SOURCE RECORDS
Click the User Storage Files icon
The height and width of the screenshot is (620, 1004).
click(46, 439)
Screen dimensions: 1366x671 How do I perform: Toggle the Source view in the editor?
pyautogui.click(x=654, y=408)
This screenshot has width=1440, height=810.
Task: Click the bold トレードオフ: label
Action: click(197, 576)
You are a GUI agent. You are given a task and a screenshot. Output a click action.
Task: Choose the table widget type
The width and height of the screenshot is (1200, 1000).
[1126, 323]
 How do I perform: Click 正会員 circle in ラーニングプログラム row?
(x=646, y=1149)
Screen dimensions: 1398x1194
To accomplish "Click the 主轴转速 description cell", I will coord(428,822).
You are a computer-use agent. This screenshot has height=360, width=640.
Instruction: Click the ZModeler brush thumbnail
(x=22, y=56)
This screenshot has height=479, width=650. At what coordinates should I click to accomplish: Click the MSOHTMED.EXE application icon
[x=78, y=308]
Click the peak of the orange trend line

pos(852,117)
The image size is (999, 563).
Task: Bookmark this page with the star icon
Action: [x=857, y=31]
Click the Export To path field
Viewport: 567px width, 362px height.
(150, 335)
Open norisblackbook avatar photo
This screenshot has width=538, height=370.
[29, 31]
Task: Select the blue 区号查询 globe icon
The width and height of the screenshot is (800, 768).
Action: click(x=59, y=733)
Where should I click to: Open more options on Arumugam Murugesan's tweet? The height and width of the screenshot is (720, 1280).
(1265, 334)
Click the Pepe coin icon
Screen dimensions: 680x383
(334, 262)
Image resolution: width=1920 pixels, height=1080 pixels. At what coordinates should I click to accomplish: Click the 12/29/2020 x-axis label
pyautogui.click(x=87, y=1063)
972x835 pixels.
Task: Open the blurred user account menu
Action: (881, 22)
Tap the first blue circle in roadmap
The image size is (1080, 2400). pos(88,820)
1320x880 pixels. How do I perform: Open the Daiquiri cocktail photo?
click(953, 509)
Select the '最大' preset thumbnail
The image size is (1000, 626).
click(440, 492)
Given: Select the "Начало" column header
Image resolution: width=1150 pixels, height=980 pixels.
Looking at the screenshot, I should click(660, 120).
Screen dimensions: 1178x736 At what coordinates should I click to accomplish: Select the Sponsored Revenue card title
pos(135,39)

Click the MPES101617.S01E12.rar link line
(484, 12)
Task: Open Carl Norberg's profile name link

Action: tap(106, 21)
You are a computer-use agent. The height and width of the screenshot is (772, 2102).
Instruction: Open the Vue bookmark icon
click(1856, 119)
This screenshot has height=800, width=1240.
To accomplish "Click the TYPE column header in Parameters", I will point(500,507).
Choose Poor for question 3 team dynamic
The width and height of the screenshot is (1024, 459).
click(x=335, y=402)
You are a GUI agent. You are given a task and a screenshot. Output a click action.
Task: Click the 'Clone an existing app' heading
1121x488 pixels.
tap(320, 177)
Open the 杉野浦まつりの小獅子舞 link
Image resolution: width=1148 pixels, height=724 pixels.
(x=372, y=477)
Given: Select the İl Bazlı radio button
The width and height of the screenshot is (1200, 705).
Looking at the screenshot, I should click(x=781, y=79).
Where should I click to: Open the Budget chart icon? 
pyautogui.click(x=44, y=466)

GIVEN REQUEST
Return all of the material above unchanged, line for line.

WRITTEN RESPONSE
Click the User Storage Files icon
The height and width of the screenshot is (620, 1004).
click(46, 439)
Screen dimensions: 1366x671 How do I perform: Toggle the Source view in the editor?
pyautogui.click(x=654, y=408)
This screenshot has width=1440, height=810.
Task: Click the bold トレードオフ: label
Action: click(197, 576)
You are a GUI agent. You are given a task and a screenshot. Output a click action.
Task: Choose the table widget type
The width and height of the screenshot is (1200, 1000).
[1126, 323]
 How do I perform: Click 正会員 circle in ラーニングプログラム row?
(x=646, y=1149)
Screen dimensions: 1398x1194
To accomplish "Click the 主轴转速 description cell", I will coord(428,822).
You are a computer-use agent. This screenshot has height=360, width=640.
Instruction: Click the ZModeler brush thumbnail
(x=22, y=56)
This screenshot has height=479, width=650. At what coordinates should I click to accomplish: Click the MSOHTMED.EXE application icon
[x=78, y=308]
Click the peak of the orange trend line

pos(852,117)
The image size is (999, 563).
Task: Bookmark this page with the star icon
Action: [x=857, y=31]
Click the Export To path field
Viewport: 567px width, 362px height.
(150, 335)
Open norisblackbook avatar photo
This screenshot has width=538, height=370.
[29, 31]
Task: Select the blue 区号查询 globe icon
The width and height of the screenshot is (800, 768).
Action: click(x=59, y=733)
Where should I click to: Open more options on Arumugam Murugesan's tweet? The height and width of the screenshot is (720, 1280).
(1265, 334)
Click the Pepe coin icon
Screen dimensions: 680x383
(334, 262)
Image resolution: width=1920 pixels, height=1080 pixels. At what coordinates should I click to accomplish: Click the 12/29/2020 x-axis label
pyautogui.click(x=87, y=1063)
972x835 pixels.
Task: Open the blurred user account menu
Action: (881, 22)
Tap the first blue circle in roadmap
The image size is (1080, 2400). pos(88,820)
1320x880 pixels. How do I perform: Open the Daiquiri cocktail photo?
click(953, 509)
Select the '最大' preset thumbnail
The image size is (1000, 626).
click(440, 492)
Given: Select the "Начало" column header
Image resolution: width=1150 pixels, height=980 pixels.
Looking at the screenshot, I should click(660, 120).
Screen dimensions: 1178x736 At what coordinates should I click to accomplish: Select the Sponsored Revenue card title
pos(135,39)

Click the MPES101617.S01E12.rar link line
(484, 12)
Task: Open Carl Norberg's profile name link

Action: tap(106, 21)
You are a computer-use agent. The height and width of the screenshot is (772, 2102).
Instruction: Open the Vue bookmark icon
click(1856, 119)
This screenshot has height=800, width=1240.
To accomplish "Click the TYPE column header in Parameters", I will point(500,507).
Choose Poor for question 3 team dynamic
The width and height of the screenshot is (1024, 459).
click(x=335, y=402)
You are a GUI agent. You are given a task and a screenshot. Output a click action.
Task: Click the 'Clone an existing app' heading
1121x488 pixels.
tap(320, 177)
Open the 杉野浦まつりの小獅子舞 link
Image resolution: width=1148 pixels, height=724 pixels.
(x=372, y=477)
Given: Select the İl Bazlı radio button
The width and height of the screenshot is (1200, 705).
Looking at the screenshot, I should click(x=781, y=79).
Where should I click to: Open the Budget chart icon? 
pyautogui.click(x=44, y=466)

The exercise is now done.